All of which means that this (this being the relevant Amazon link) is good news:

That’s the cover of the paperback version of The Devil’s Dice, which which will be available in January of next year. Okay, it’s not a huge change, but putting the same orange lettering on a black background instead of a near white background is much more likely to get the attention of the fading-eyesight community, of which I am a member, and which is surely a quite large chunk of the public for crime fiction. This is also the kind of thing that just might sway a decision about whether to put a book in a bookshop window display.

I bet I wasn’t the only one grumbling about that earlier hardback cover, and it would appear that the grumbling has had exactly the desired effect.

I know little about book publishing, but I’m guessing that paperbacks are where the volume sales are, driven by those early glowing reviews (The Devil’s Dice got lots of glowing reviews) penned by the readers of the hardback version. And from that volume comes the magic of a serious word-of-mouth wave.
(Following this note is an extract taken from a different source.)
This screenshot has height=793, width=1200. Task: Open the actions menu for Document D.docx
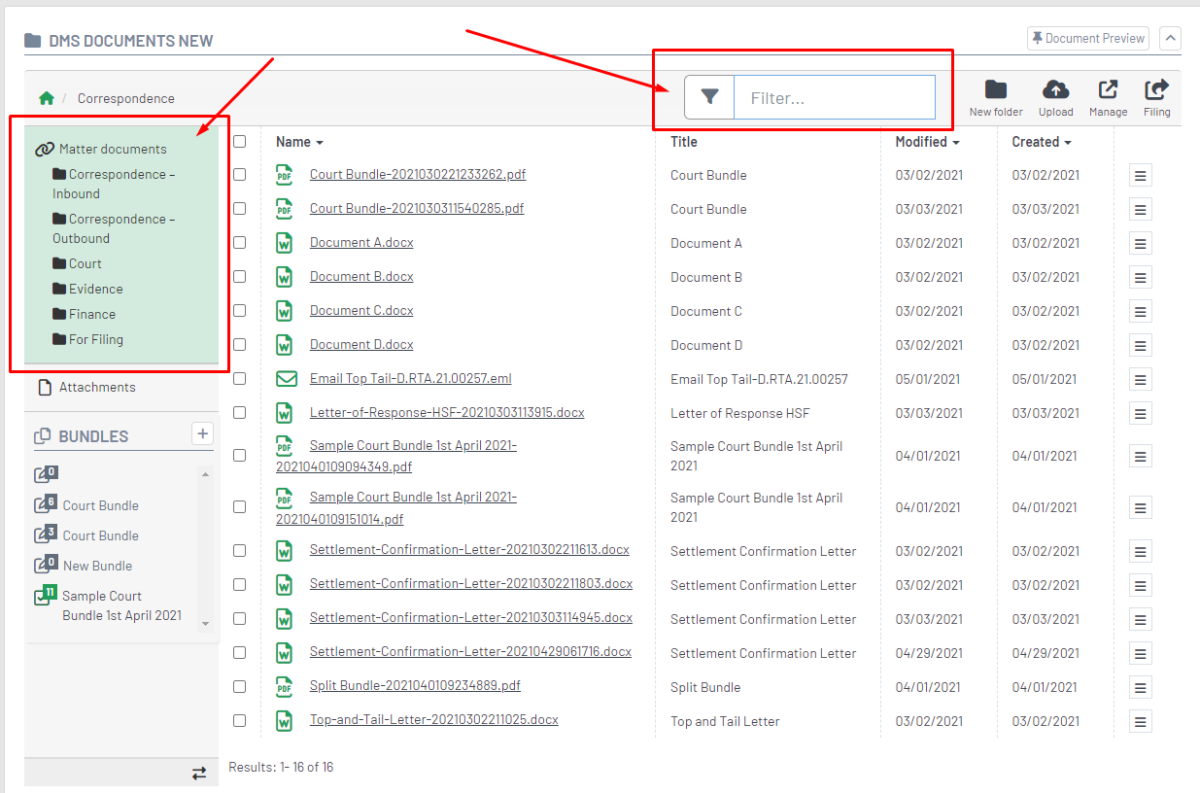click(x=1140, y=344)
Most readers are probably willing to wait a little in order not to have to devote scarce bookshelf space to great big chunks of cardboard, and for the sake of having something a bit easier to carry around.

And, if you really insist of your books being ultra portable, or if your eyesight is even worse than mine and you need seriously to enlarge the text, The Devil’s Dice is also now available in Kindle format, for just £1.99. I am biased (see above), but for what it’s worth I agree with all those glowing reviewers, and recommend The Devil’s Dice in all formats, even the hardback with its dodgy cover.

Originally posted at Brian Micklethwait’s Old Blog

From the age of bridges to the age of bridge collapses?

Just a question, suggested by this bridge disaster. today, in Genoa.

Every few weeks I go looking for new and photogenic bridges, and don’t seem to find anything much. But now that all these great bridges have been built, and now that they are all getting older, or getting really old like this one, and are having to be kind of rebuilt …:

The highway operator said work to shore up its foundation was being carried out at the time of the collapse.

… this could be the first of many such bridge collapses.

Oh My God. Now I want more bridge collapses, just to be right.

Originally posted at Brian Micklethwait’s Old Blog

Interesting headgear

The final full day of The Great Heatwave of 2018 was two days ago, on August 7th. August 8th was a couldn’t-make-up-its-mind day, and today was a could-make-up-its-mind day, and it made up its mind to be cold and wet and generally horrible, perhaps in honour of the Lord’s Test between England and India, today’s first day of which was totally rained off. One day, magic beams will rise up into the sky from around the boundaries of all major cricket games and will divert the rain into giant vats, also on the boundary, and play will proceed no matter what the weather beyond the ground. (Such devices will also transform global agriculture, and make the entire population of the world obese.)

So, as I was saying, two days ago was the last day of the Heatwave, and maybe it was this heat which cause this lady to be wearing, in a street near me, this headgear:

This lady looked normal enough, apart from the headgear. I made no secret of the fact that I was photoing her, and she clearly saw me doing this and didn’t seem to min. Or maybe she was concentrating on her phoning and actually didn’t see me. Either way, I waited until her face was hidden.

The sane explanation for the headgear was the heat. And honestly, I do believe that this was what it was for. That heatwave really was very hot.

Originally posted at Brian Micklethwait’s Old Blog

Waterloo sunrise

Radio early bird Julia Hartley-Brewer tweeted this photo, early this morning:

Best comment:

Enjoy it while you can Julia, because after BREXIT there will be NO sunrise. The Polish and Romanian workers who lift the sun up every morning will be gone.

Those laser beams that her camera has created make the sun look like a … white hole.